The United States has imposed sanctions on Venezuela’s state-run oil firm PDVSA as part of further pressure on the government of Venezuelan president Nicolás Maduro.
Venezuela, the world’s fifth largest oil exporter and OPEC member, depends largely on its oil export revenue.
As a result of the decision, all property and interests in property of PDVSA subject to U.S. jurisdiction are blocked, and U.S. persons are generally prohibited from engaging in transactions with them.
According to a statement the Department of the Treasury’s Office of Foreign Assets Control (OFAC), the designation is aimed at preventing further diverting of Venezuela’s assets by Maduro and curbing the use of the oil firm in corruption practices.
The U.S. sanctions need not be permanent, OFAC said, and the U.S. will consider lifting sanctions for those who take concrete, meaningful, and verifiable actions to combat corruption in Venezuela, including PDVSA.
“The United States is holding accountable those responsible for Venezuela’s tragic decline, and will continue to use the full suite of its diplomatic and economic tools to support Interim President Juan Guaidó, the National Assembly, and the Venezuelan people’s efforts to restore their democracy,” said Secretary of the Treasury Steven T. Mnuchin.

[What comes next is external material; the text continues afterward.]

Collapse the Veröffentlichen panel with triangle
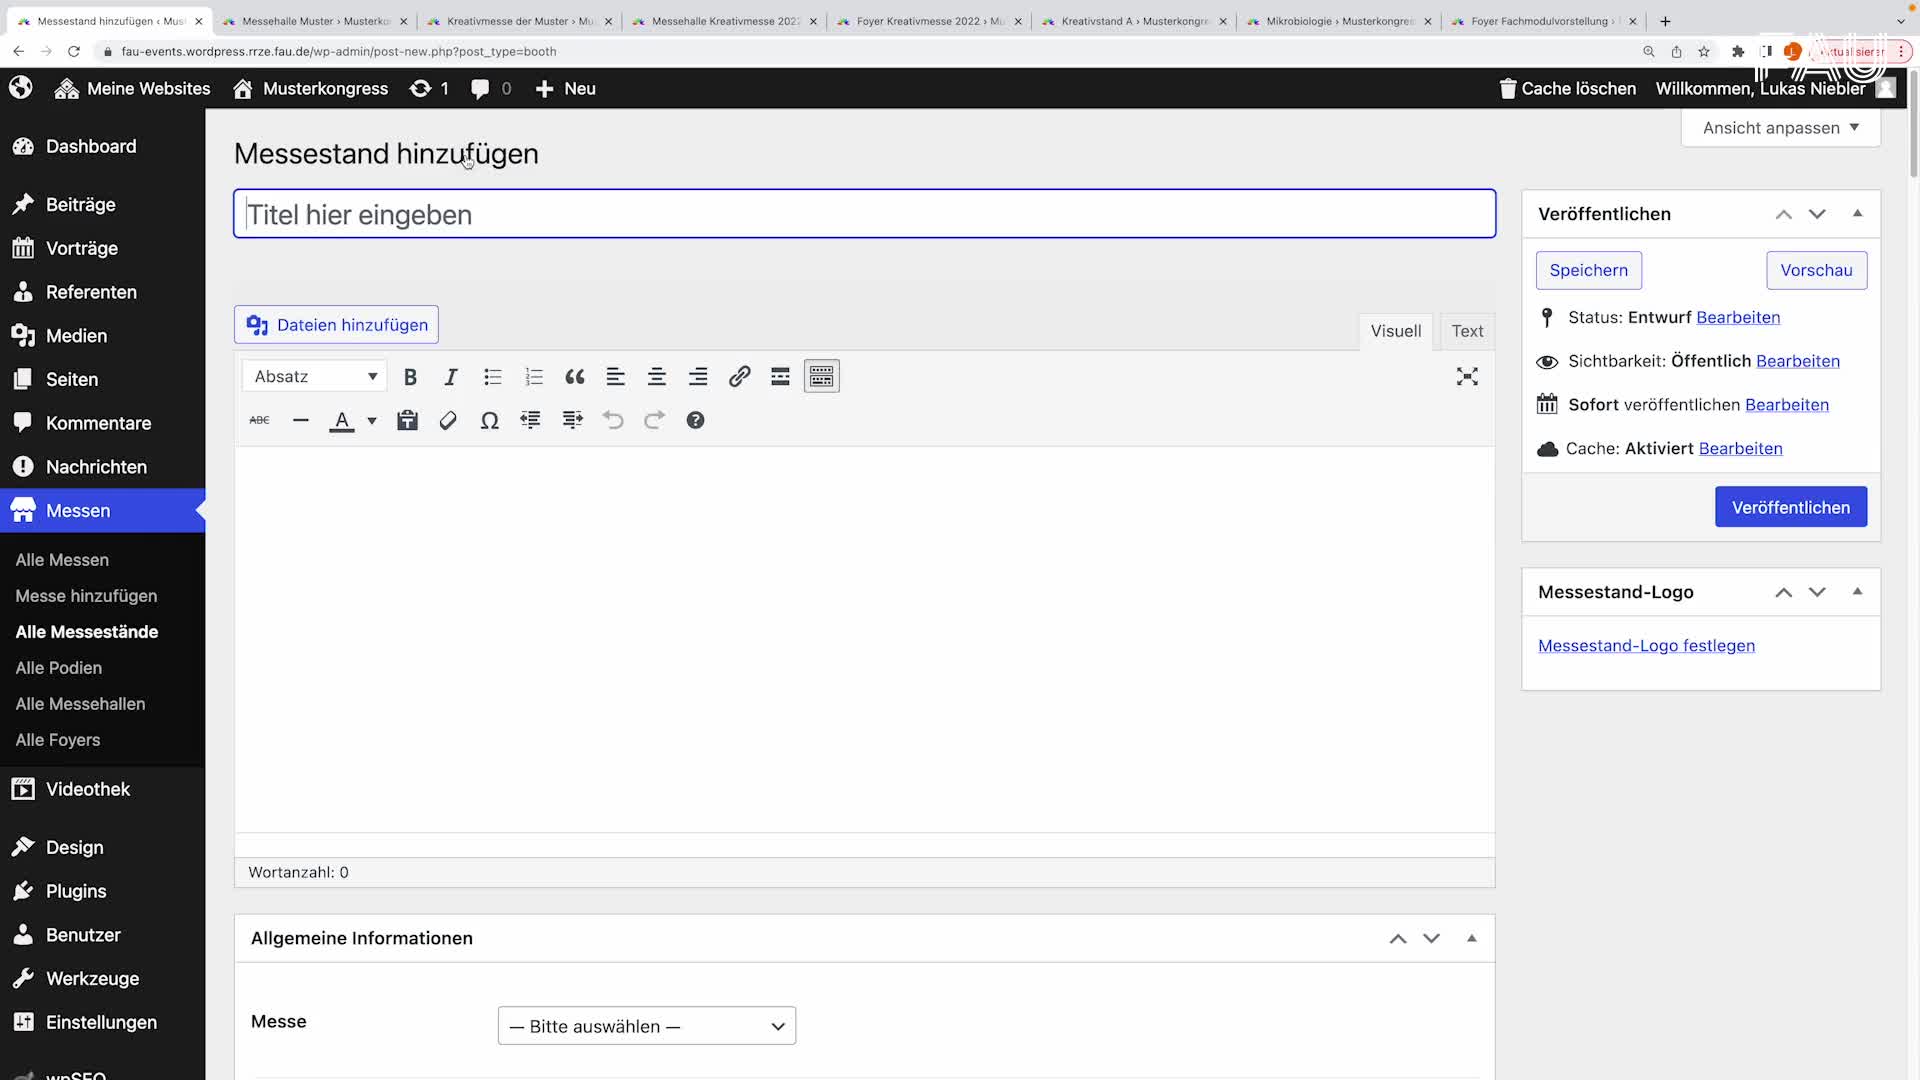This screenshot has width=1920, height=1080. 1857,214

“The path to sanctions relief for PDVSA is through the expeditious transfer of control to the Interim President or a subsequent, democratically elected government.”
According to Bloomberg, even though the sanctions relate to dealings with U.S. persons, the move is likely to have a much wider impact on global scale as many banks will cease dealing with the company.
The impact of the sanctions on the tanker market is yet to be seen. However, the measure comes at a time when tankers are finally seeing a recovery of freight rates as demand-supply balance continued to be tight.